[Rows showing where targets appear]
▶

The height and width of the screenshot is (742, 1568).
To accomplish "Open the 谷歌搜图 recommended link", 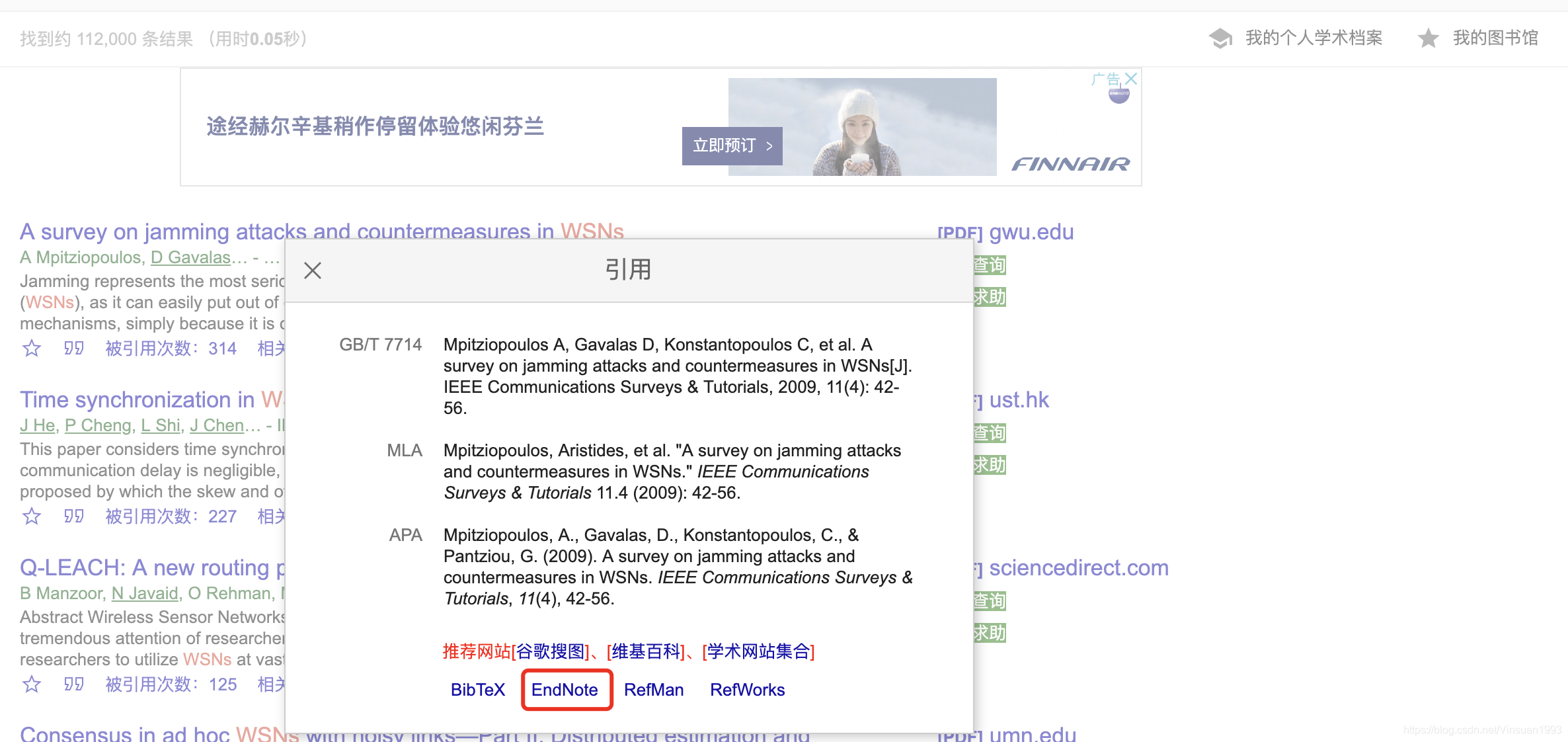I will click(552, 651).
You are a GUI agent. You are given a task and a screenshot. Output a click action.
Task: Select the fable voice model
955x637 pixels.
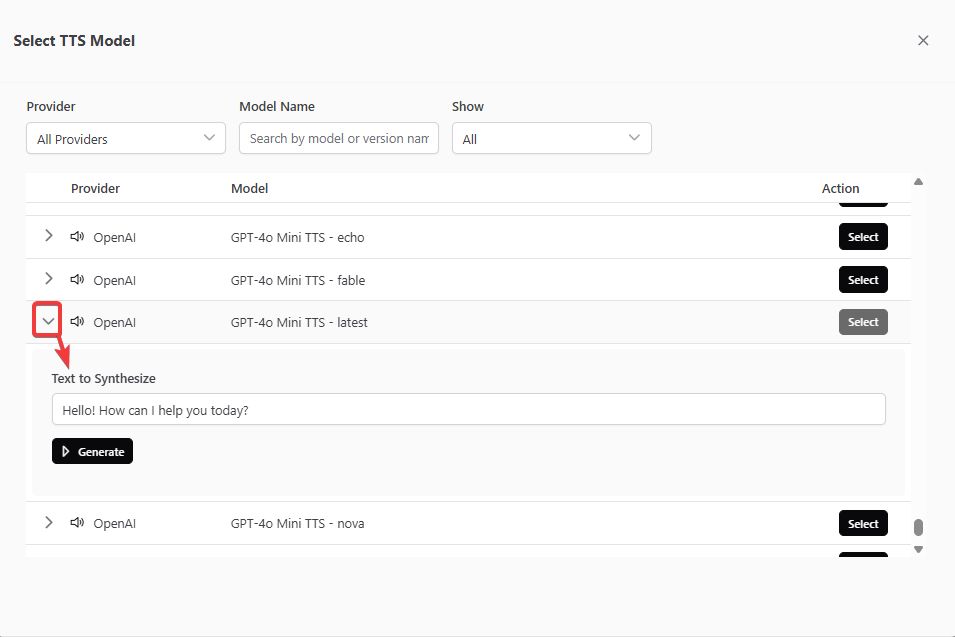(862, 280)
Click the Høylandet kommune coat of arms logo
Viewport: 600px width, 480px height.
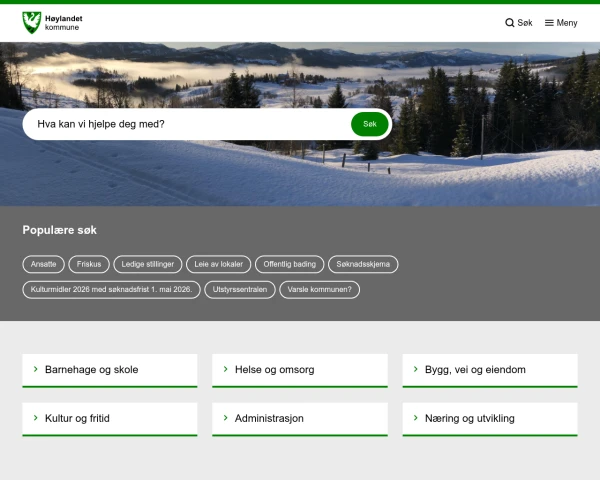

◀

What you should do = Rewrite the records from the line containing "You are a GUI" through the end, replacing "screenshot" with "screen capture" and keeping everything else the same. Leave the pictures out.

The output =
You are a GUI agent. You are given a task and a screen capture. Output a click action.
Task: Select the fable voice model
955x637 pixels.
(862, 280)
Click the Høylandet kommune coat of arms logo
Viewport: 600px width, 480px height.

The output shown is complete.